Material for the task: Begin
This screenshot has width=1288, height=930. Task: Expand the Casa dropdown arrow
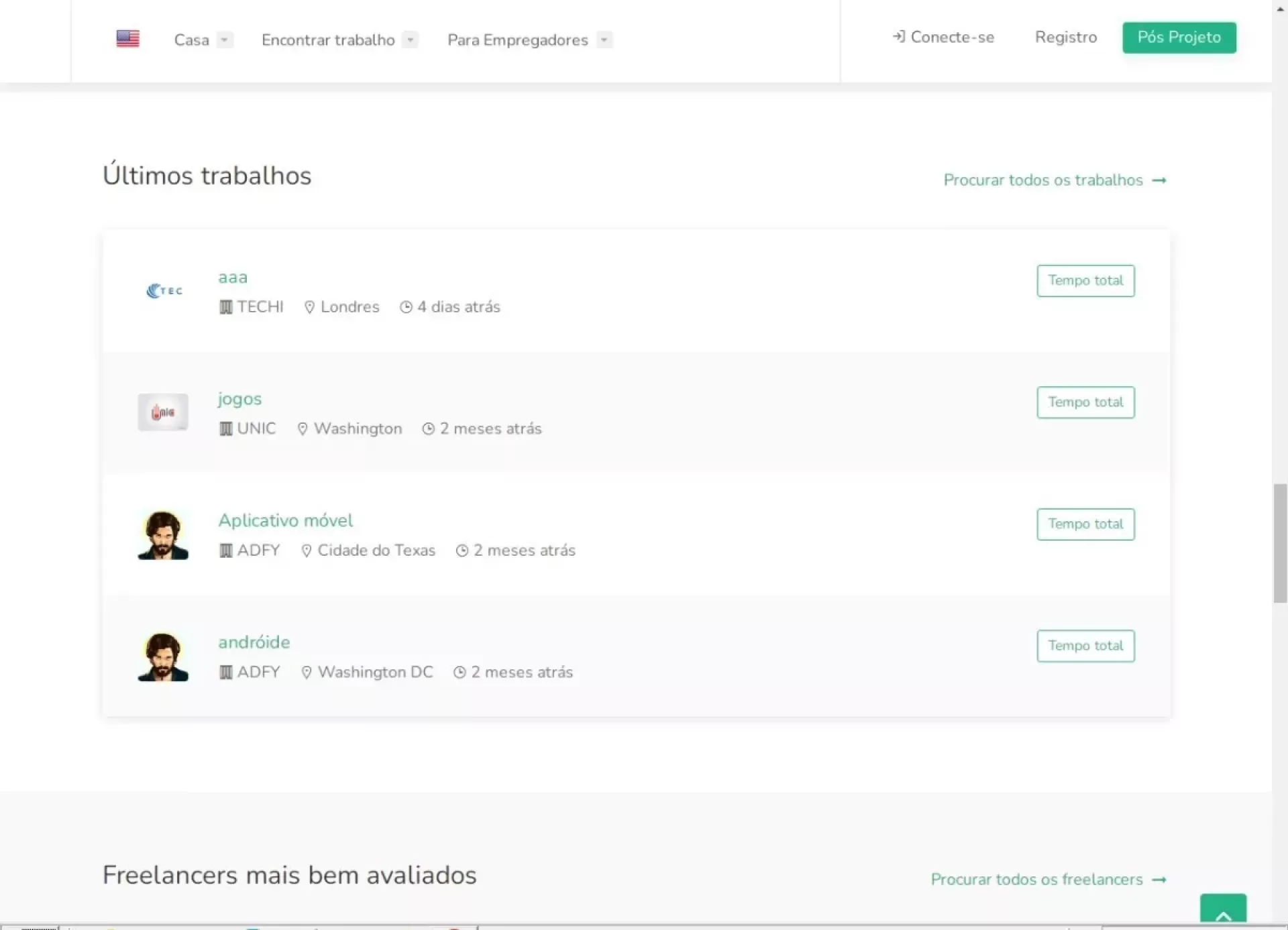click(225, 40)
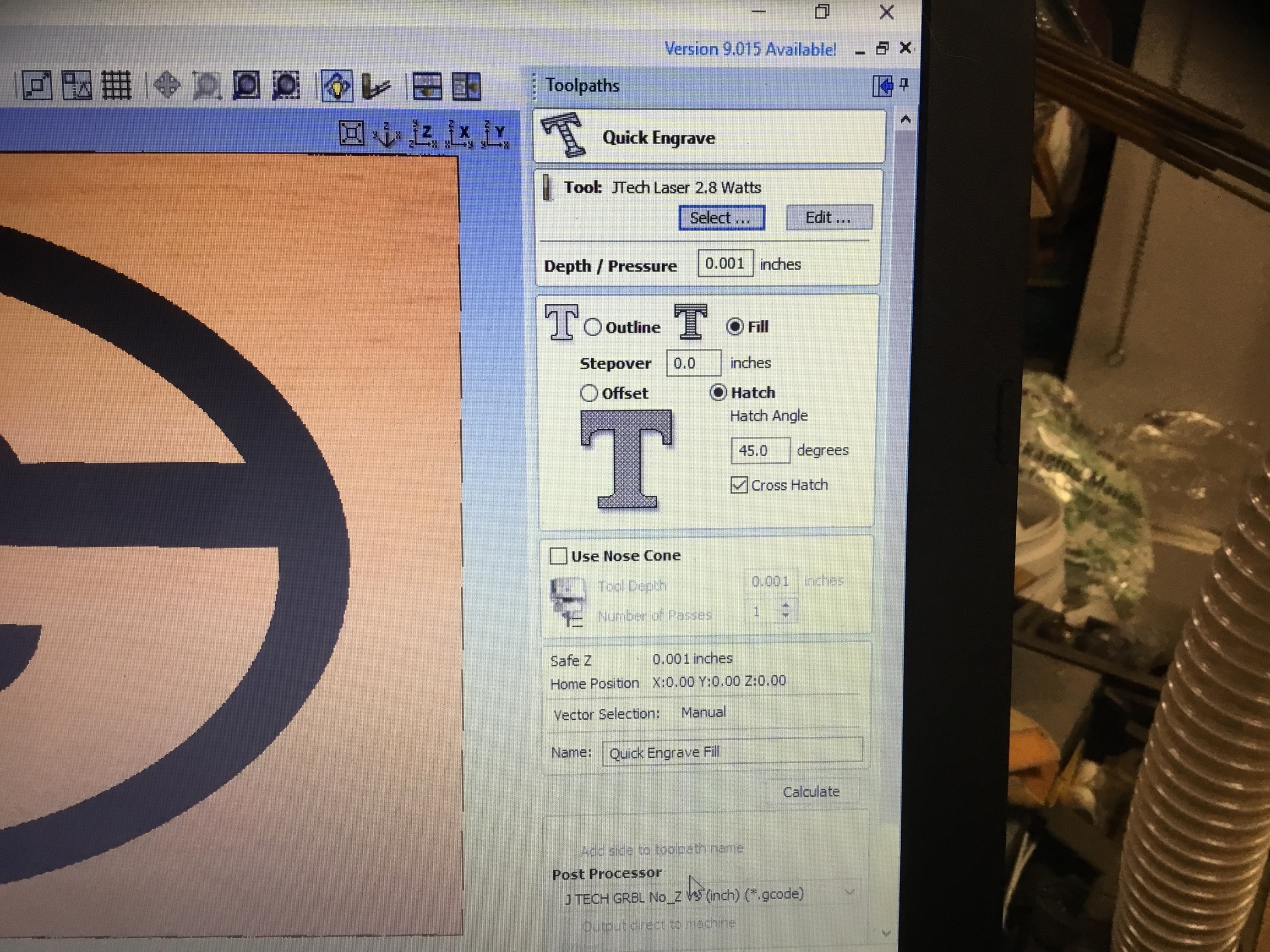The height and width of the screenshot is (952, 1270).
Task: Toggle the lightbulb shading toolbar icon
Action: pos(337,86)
Material for the task: End
Exercise objective ▸ In your copy of the entries above, keep the text exact and leave out the pictures.

Worked solution ▸
This screenshot has width=1288, height=930. Task: Expand the Casa dropdown arrow
click(225, 40)
The height and width of the screenshot is (952, 1270).
Task: Toggle the lightbulb shading toolbar icon
Action: pos(337,86)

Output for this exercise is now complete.